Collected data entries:
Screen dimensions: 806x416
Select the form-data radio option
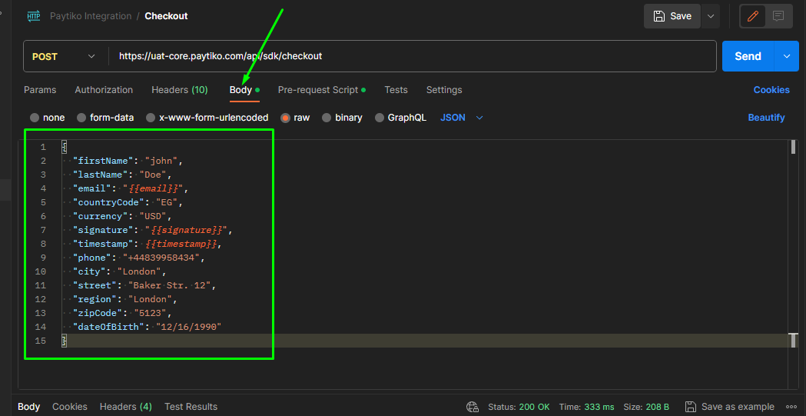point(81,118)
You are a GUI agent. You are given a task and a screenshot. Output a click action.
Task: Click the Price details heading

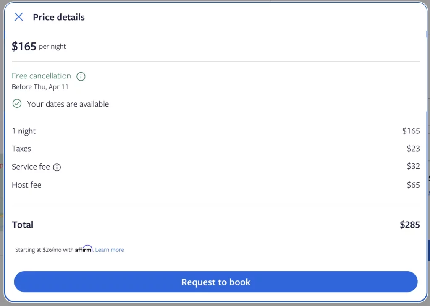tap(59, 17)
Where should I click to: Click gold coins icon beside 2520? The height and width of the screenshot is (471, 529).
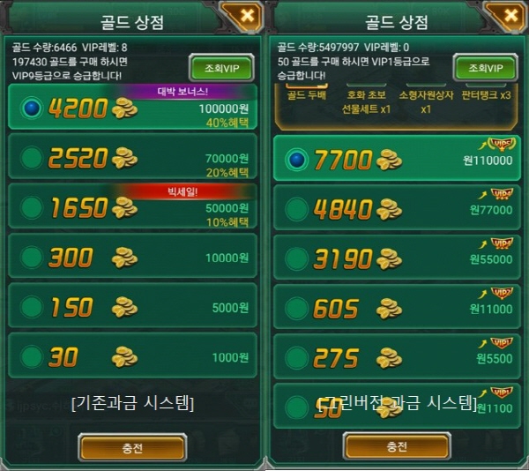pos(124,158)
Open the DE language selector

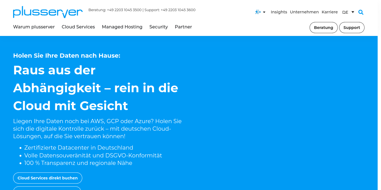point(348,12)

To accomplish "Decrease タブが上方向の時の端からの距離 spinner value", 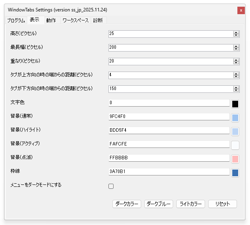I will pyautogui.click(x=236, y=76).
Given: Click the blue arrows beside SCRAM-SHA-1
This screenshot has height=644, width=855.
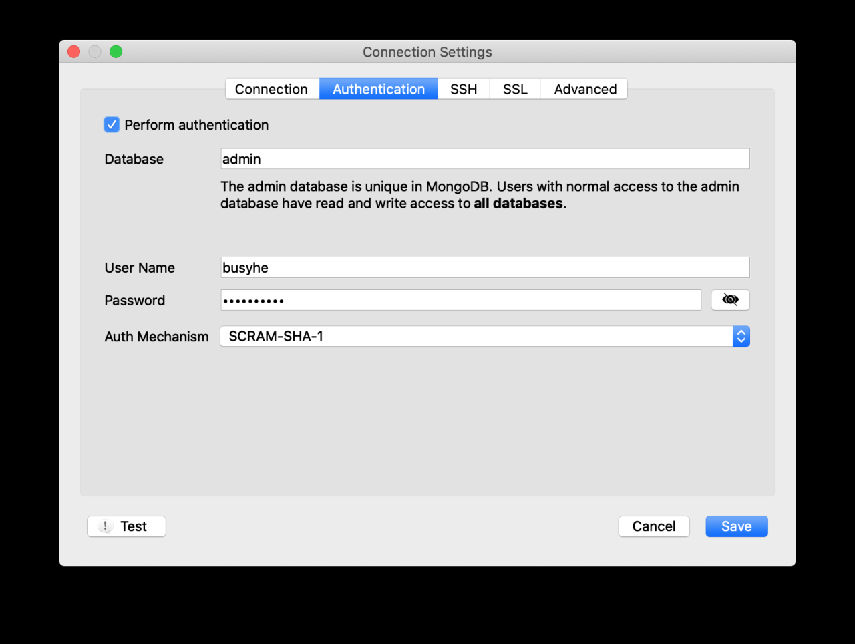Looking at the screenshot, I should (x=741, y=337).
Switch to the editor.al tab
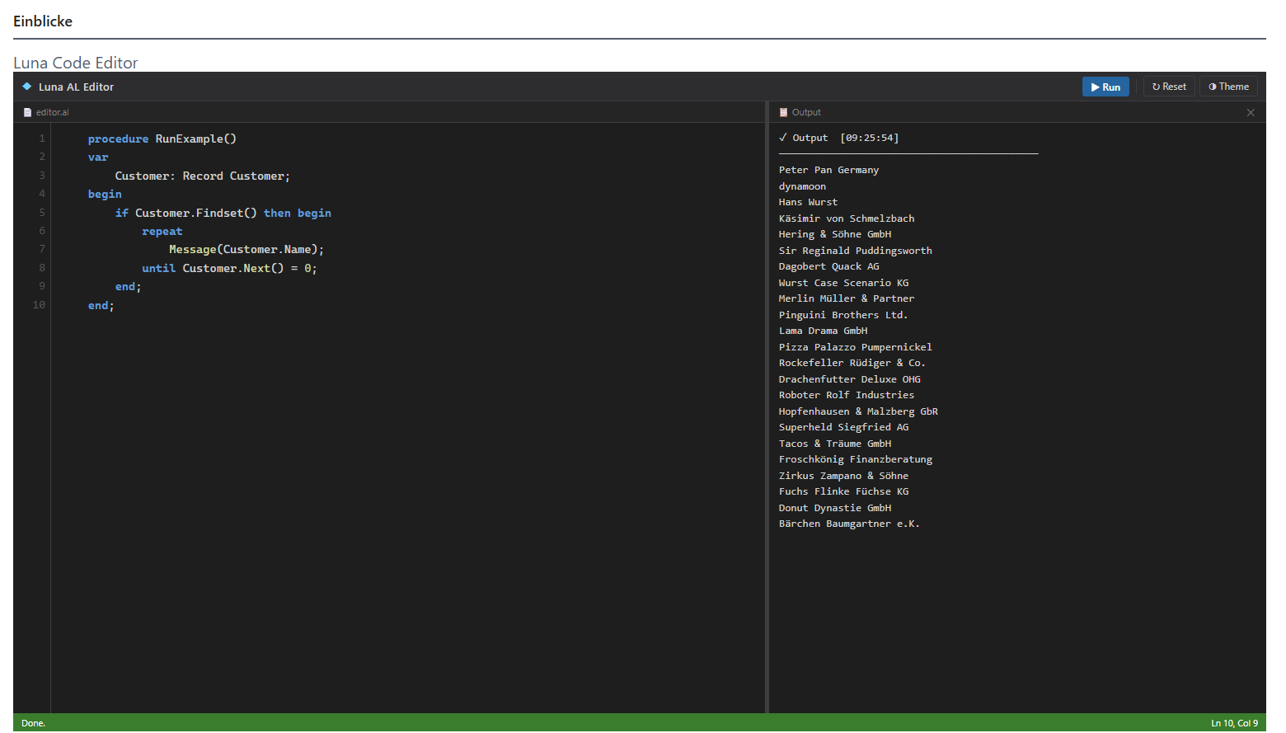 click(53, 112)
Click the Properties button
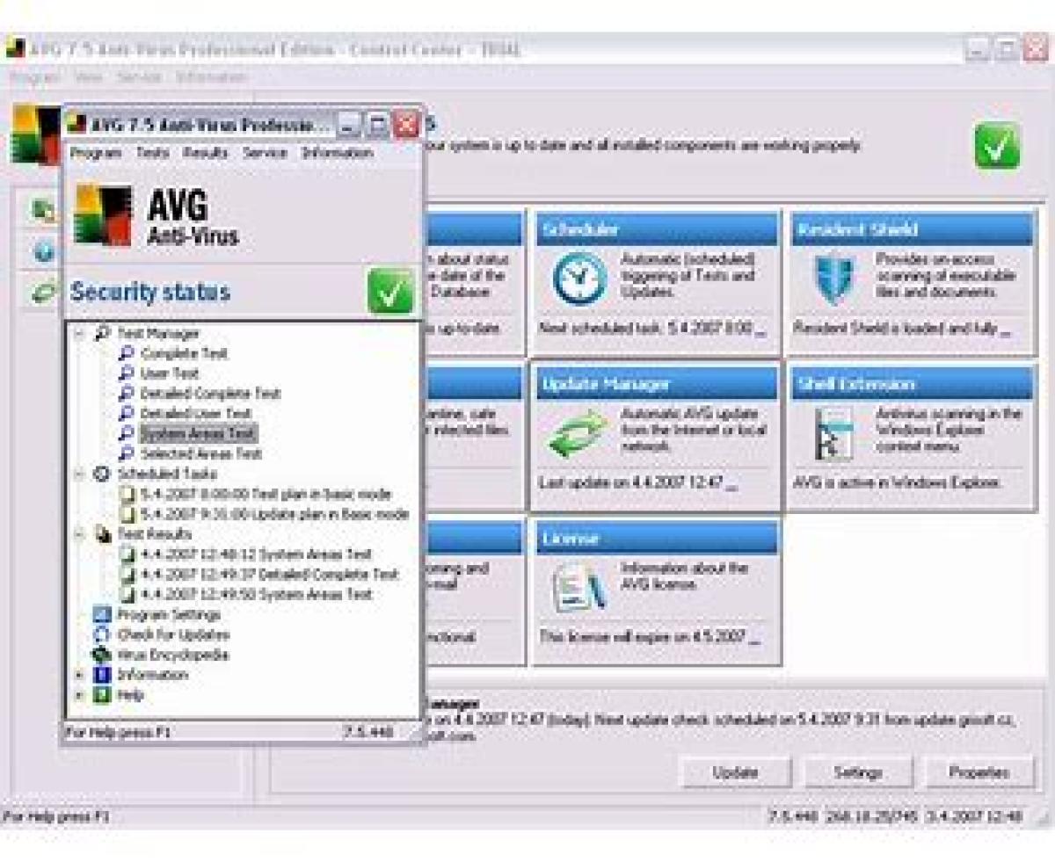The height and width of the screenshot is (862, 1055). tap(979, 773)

* * *

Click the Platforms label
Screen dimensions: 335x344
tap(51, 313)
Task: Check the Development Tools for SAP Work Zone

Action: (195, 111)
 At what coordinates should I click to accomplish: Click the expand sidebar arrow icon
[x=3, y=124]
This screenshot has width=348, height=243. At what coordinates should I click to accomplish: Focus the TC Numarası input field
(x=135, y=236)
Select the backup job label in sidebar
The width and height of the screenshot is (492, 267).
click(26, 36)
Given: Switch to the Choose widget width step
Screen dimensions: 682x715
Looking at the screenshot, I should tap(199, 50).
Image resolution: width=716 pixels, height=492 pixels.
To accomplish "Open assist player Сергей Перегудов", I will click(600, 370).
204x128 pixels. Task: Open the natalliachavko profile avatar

*Work order*
Return only the count of lines in the records that hold the word "pixels".

*Result of this exercise*
2